0

I'm learning dask, and getting this error here and there:

InvalidIndexError: Reindexing only valid with uniquely valued Index objects

There is a preprocessed dask df and I did and can do a lot of operations with it, but a few simple ones throw this error.

I tried resetting index, but it didn't seem, to help.

Question: is there a high lvl answer to what might be wrong? Anywhere I can read about it? Why does it usually happens? Googling didn't help.

For example here is a weird example: I test df stats after each operation to maybe see anything suspicious.

df = load_data()
df.shape[0].compute(), df.npartitions
#ok

df = prepare_target(df)
df.shape[0].compute(), df.npartitions
#ok

x_train, x_test, y_train, y_test = dask_tts(df.drop('target', 1), df['target'], random_state=1)
#ok

x_train['target'] = y_train
x_test['target'] = y_test
#ok

x_train.shape[0].compute(), x_train.npartitions
x_test.shape[0].compute(), x_test.npartitions
#ok

x_train.index.nunique().compute()
x_test.index.nunique().compute()
#ok

train, smooth_dict = smoothed_likelyhood(x_train) # returns df and dict
train.shape[0].compute()
#ok

test, _ = smoothed_likelyhood(x_test)
test.shape[0].compute()
#ok

train.index.nunique().compute()
#ok
test.index.nunique().compute() # after this line - error
# InvalidIndexError: Reindexing only valid with uniquely valued Index objects

to point out, only test throws an error

Here I tried to reproduce it, but it works as it should:

import numpy as np
import pandas as pd
import dask.dataframe as dd
from dask_ml.model_selection import train_test_split

def smoothed_likelyhood(df, alpha=1): # works with dask df
    global_mean = df['target'].mean()
    smooth_dict = {}

    final_df = df.copy()

    for c in [c for c in df.columns if c!='target']:
        n_rows = df[c].value_counts()
        all_means = df.groupby(by=c)['target'].mean()
        temp_result = ((all_means * n_rows + global_mean + alpha) / (n_rows + alpha))    
        final_df[c] = df[c].map(temp_result)
        smooth_dict[c] = temp_result.compute().to_dict()
        
    return final_df, smooth_dict

# TOY EXAMPLE
test = pd.DataFrame({'a':['mos', 'mos', 'london', 'dubai', 'ny', 'mos', 'london', 'dubai', 'shanghai', 'dubai', 'mos', 'london', 'dubai', 'dubai'],
                     'b':['big', 'big', 'big', 'med', 'med', 'med', 'small', 'small', 'small', 'small', 'big', 'med', 'small', 'med'],
                     'target':[1,0,0,1,0,1,1,0,1,1,1,0,0,0]}) 

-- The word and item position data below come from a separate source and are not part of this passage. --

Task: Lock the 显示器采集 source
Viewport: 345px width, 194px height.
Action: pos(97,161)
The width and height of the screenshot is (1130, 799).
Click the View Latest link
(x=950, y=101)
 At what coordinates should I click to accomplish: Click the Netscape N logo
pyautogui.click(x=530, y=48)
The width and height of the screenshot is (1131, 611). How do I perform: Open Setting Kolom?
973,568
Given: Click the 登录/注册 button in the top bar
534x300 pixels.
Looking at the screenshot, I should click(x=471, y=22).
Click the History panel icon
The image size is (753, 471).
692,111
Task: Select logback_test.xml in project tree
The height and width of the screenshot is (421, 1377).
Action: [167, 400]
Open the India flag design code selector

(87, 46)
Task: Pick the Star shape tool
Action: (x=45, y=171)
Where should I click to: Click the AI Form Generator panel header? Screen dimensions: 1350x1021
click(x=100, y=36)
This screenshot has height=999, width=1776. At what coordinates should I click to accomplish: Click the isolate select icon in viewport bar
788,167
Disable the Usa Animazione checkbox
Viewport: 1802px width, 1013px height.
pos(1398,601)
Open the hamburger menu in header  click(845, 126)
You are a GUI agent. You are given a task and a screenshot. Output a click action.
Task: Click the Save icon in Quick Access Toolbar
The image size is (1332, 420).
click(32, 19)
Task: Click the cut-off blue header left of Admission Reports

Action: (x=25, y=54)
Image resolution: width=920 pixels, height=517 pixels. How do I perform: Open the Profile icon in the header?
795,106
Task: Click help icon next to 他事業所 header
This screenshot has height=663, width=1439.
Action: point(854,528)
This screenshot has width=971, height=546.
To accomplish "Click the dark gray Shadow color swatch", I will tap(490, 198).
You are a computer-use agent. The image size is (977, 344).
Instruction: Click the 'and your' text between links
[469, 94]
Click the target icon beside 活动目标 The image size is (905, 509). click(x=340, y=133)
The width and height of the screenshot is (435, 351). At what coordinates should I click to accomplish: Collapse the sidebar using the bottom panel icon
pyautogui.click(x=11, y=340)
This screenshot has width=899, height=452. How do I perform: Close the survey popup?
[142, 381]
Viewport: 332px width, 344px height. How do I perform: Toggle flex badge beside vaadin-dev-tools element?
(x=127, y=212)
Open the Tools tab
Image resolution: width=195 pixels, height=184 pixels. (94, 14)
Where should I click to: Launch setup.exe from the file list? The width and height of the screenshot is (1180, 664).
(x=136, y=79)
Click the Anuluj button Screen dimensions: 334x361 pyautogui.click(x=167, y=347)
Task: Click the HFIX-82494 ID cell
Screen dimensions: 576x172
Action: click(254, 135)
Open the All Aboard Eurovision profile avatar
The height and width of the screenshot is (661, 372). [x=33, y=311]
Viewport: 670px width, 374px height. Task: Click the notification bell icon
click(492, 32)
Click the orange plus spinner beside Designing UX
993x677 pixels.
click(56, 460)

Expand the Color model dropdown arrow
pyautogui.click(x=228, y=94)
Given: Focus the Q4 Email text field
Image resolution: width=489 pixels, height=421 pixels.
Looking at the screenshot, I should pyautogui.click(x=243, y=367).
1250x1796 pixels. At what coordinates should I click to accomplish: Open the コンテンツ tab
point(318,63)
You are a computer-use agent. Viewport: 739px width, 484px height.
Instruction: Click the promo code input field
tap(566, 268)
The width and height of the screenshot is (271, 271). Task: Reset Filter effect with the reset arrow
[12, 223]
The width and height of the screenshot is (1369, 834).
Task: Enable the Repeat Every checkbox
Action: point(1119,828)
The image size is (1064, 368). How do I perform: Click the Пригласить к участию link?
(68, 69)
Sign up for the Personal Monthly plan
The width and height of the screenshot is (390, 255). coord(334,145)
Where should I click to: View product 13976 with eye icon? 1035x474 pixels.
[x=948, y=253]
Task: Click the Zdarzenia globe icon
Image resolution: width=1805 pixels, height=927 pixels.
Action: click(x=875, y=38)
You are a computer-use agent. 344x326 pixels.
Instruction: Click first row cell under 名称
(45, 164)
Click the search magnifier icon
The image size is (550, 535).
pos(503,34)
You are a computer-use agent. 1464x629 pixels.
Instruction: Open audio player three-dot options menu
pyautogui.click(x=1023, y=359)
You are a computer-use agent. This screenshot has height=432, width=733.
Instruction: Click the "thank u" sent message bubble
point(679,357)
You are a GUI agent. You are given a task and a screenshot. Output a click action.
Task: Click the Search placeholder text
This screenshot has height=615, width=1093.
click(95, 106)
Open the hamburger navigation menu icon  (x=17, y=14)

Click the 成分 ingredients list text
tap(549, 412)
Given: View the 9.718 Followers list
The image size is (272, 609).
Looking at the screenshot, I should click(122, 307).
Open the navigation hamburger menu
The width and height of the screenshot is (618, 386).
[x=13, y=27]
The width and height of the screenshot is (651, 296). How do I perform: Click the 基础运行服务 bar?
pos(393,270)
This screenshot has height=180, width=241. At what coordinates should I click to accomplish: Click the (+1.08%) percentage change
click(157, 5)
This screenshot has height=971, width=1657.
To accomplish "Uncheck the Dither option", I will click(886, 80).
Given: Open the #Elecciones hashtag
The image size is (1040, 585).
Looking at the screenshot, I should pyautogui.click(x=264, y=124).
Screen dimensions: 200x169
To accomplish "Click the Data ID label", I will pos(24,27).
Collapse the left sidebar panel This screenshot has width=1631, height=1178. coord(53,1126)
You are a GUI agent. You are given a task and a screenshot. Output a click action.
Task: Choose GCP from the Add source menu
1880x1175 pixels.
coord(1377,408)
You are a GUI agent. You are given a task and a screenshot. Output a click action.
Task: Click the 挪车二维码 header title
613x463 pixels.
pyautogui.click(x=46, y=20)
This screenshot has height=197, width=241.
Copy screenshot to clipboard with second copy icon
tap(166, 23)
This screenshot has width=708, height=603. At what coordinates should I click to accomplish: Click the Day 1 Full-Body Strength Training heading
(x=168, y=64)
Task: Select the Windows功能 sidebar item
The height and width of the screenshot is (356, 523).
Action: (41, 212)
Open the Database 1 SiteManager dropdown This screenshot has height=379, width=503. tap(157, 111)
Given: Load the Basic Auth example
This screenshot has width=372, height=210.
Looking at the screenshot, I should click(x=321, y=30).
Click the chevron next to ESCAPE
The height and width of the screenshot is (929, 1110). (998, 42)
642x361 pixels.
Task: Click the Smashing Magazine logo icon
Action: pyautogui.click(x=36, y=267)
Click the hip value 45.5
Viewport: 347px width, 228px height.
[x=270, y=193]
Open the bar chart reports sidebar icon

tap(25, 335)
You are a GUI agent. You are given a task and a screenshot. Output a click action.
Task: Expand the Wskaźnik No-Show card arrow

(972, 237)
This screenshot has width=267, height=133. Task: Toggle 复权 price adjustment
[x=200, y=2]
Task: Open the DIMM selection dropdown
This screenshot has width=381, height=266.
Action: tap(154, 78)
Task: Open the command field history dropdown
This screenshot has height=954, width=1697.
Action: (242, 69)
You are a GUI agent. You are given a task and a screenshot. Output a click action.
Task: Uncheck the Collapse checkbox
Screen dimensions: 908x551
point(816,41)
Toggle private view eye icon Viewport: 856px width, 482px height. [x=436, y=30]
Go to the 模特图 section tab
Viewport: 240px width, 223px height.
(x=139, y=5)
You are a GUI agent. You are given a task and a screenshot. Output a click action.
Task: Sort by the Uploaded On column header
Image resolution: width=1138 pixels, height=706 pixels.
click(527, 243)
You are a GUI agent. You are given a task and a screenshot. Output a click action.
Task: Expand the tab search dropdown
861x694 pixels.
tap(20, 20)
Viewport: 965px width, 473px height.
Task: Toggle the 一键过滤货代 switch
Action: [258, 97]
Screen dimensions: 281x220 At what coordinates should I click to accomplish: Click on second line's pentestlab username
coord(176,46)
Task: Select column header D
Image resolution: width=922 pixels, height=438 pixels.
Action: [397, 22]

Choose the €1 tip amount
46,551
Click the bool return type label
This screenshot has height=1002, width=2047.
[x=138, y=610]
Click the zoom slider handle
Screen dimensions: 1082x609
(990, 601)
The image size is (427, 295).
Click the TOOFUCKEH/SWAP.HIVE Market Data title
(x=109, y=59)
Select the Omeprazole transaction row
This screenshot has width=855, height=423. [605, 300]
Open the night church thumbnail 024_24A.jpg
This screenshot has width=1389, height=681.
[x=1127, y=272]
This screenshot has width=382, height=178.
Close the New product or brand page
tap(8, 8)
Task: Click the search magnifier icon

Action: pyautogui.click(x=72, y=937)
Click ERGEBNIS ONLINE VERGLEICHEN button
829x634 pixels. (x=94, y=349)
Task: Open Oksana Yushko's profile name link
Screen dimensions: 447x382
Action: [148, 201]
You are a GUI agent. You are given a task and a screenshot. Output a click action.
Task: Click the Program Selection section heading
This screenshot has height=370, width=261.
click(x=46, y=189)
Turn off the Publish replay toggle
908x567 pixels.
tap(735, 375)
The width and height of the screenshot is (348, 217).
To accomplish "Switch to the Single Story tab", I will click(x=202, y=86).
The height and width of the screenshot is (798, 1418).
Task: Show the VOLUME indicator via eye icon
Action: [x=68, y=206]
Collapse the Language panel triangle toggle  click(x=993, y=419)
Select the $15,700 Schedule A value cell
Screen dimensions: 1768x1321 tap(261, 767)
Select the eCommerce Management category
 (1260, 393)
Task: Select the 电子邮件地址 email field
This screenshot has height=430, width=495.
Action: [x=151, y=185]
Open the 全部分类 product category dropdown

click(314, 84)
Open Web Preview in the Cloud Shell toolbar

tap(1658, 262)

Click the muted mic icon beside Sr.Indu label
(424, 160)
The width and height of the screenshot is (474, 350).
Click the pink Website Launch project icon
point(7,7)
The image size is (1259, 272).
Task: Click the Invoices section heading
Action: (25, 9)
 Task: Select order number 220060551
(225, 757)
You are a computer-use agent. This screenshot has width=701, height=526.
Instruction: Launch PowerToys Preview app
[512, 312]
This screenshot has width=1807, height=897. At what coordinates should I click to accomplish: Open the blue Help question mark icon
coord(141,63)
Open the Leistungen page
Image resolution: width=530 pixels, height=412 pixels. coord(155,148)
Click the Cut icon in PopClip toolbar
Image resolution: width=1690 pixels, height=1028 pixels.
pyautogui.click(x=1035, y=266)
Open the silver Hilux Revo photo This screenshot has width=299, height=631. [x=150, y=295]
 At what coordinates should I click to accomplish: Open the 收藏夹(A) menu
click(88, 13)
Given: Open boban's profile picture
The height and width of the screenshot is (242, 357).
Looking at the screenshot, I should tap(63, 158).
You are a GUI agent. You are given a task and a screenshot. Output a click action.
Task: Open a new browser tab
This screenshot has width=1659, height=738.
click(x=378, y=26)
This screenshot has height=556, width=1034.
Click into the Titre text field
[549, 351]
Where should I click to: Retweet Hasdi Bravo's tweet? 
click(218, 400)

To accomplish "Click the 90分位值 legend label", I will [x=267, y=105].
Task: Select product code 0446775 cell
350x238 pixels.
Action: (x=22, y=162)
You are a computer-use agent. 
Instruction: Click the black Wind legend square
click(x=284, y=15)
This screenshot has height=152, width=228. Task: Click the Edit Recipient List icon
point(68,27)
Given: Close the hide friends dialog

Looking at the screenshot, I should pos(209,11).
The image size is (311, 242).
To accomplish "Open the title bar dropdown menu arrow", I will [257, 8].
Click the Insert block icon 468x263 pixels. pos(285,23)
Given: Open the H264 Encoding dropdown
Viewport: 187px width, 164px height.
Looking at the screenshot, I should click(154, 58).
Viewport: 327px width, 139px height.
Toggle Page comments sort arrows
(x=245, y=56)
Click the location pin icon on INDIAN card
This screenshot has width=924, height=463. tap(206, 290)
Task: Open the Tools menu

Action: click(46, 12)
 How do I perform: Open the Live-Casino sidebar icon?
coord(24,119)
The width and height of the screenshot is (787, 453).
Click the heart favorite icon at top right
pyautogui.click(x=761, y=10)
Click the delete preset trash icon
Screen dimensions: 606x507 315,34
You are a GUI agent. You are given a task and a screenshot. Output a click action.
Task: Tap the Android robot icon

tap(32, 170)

df = dd.from_pandas(test, npartitions=2)
# -----------------------------------------------

print(f'npartitions: {df.npartitions}')
x_train, x_test, y_train, y_test = train_test_split(df.drop('target', 1), df['target'], test_size=0.3, shuffle=True)

x_train['target'] = y_train
x_test['target'] = y_test

print(x_train.shape[0].compute(), x_train.index.nunique().compute())
print(x_test.shape[0].compute(), x_test.index.nunique().compute())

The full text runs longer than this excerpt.